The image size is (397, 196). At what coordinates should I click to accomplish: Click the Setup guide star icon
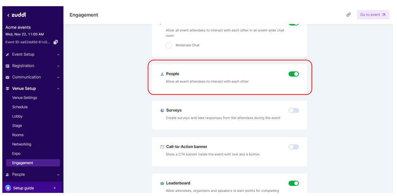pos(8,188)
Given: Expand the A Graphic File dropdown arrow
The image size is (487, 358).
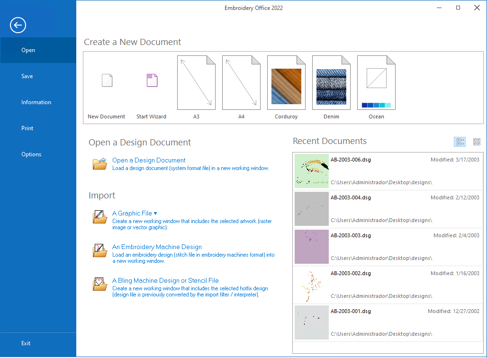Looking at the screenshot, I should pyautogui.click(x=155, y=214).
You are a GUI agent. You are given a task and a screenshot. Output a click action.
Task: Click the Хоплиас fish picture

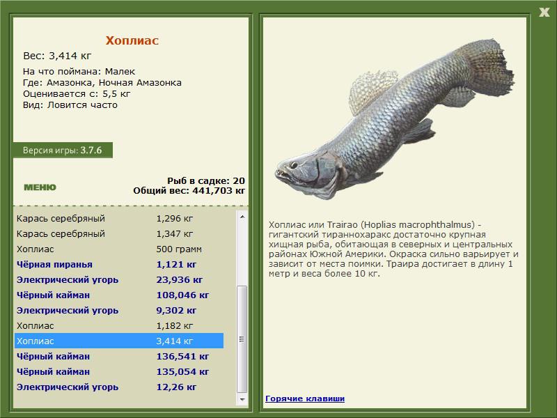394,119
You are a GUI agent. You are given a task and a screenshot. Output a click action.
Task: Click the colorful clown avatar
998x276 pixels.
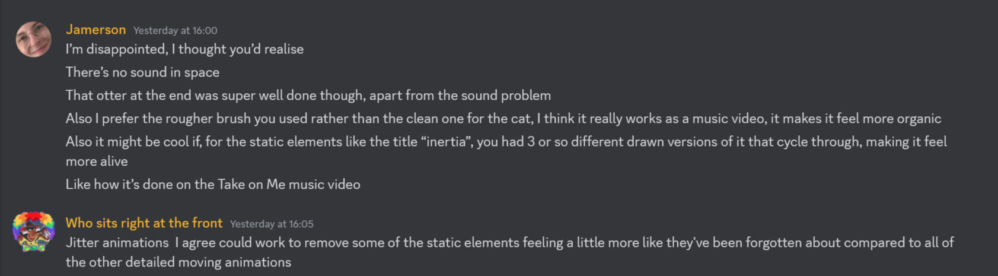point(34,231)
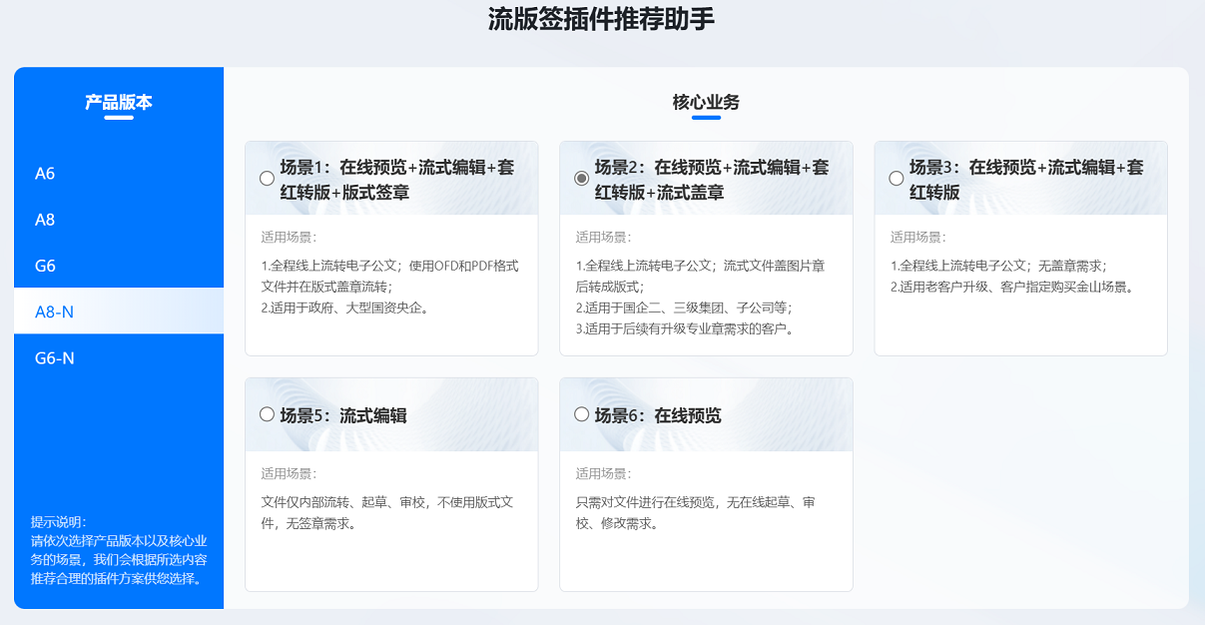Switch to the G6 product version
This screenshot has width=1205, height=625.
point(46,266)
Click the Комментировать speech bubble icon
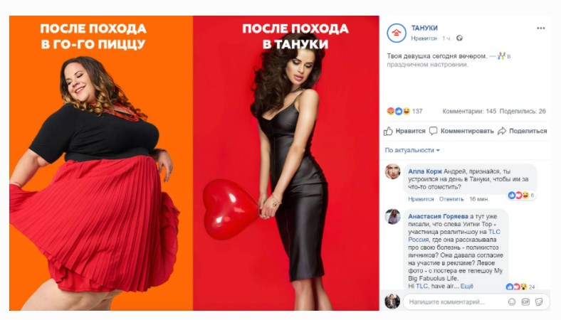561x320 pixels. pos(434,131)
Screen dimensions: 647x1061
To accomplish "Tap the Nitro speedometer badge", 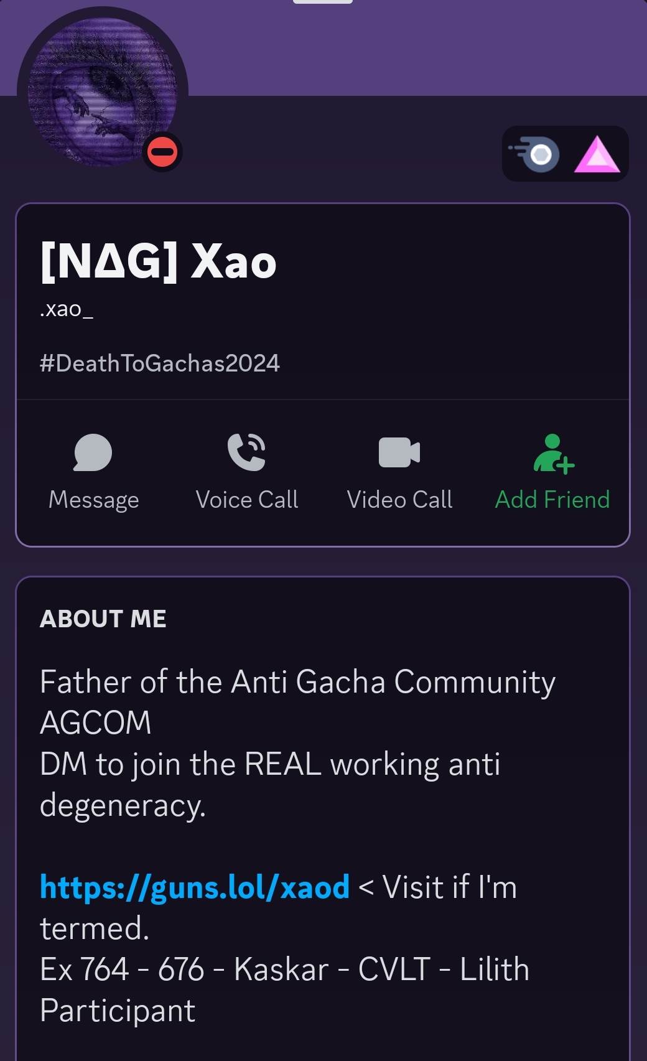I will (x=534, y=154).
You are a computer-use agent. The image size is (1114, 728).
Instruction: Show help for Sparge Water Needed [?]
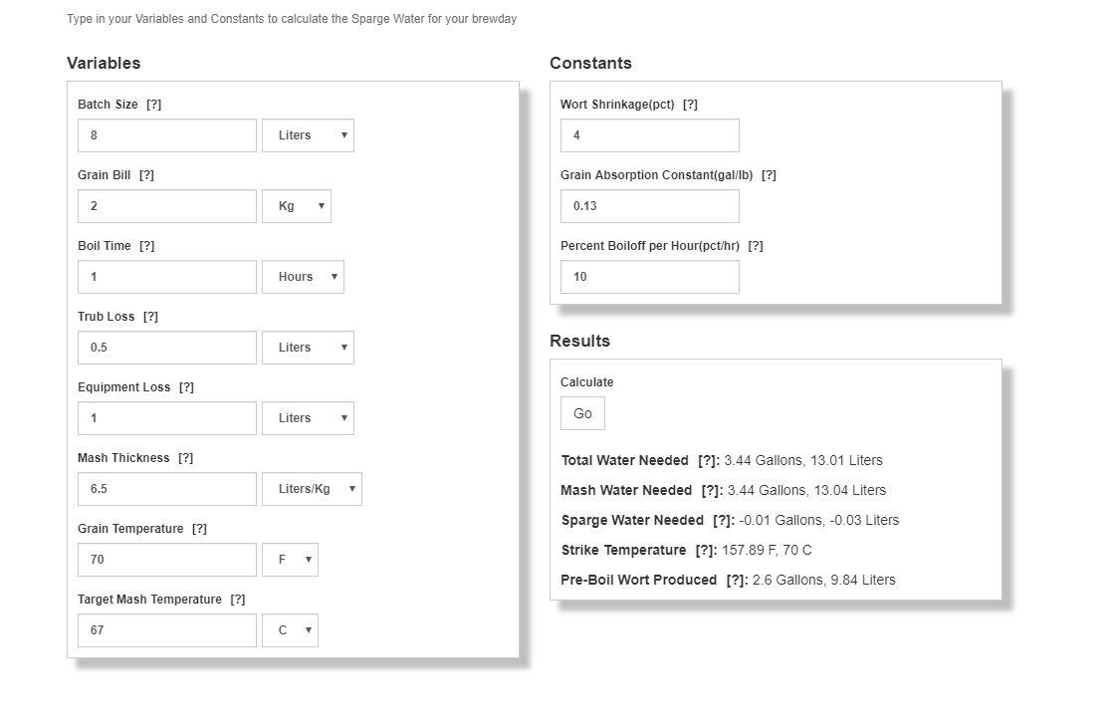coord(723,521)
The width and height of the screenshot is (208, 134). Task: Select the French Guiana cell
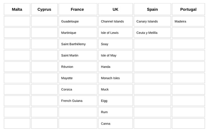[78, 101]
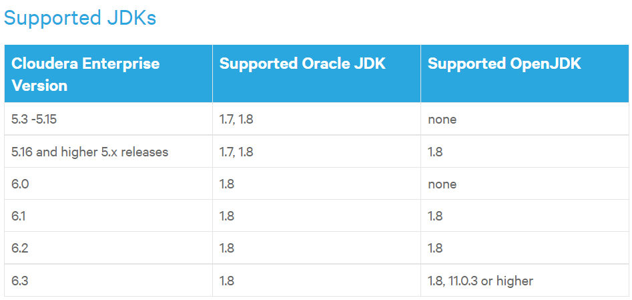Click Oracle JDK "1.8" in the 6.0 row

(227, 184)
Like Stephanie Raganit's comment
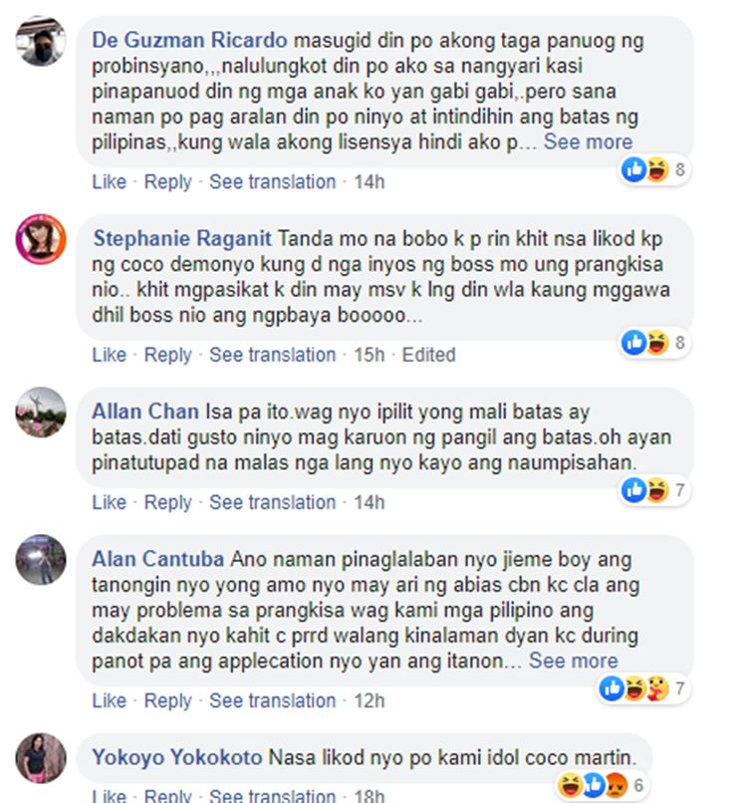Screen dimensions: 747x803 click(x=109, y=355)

################

Exercise description: Would you transcribe, exactly and only, the lines from the one that contains "Instruction: Show help" through the last line of the data above, without any pictures?

Problem solution:
Instruction: Show help for Sparge Water Needed [?]
coord(723,521)
The width and height of the screenshot is (208, 134). Task: Select the French Guiana cell
[78, 101]
Click Oracle JDK "1.8" in the 6.0 row

(227, 184)
Like Stephanie Raganit's comment
Screen dimensions: 747x803 click(x=109, y=355)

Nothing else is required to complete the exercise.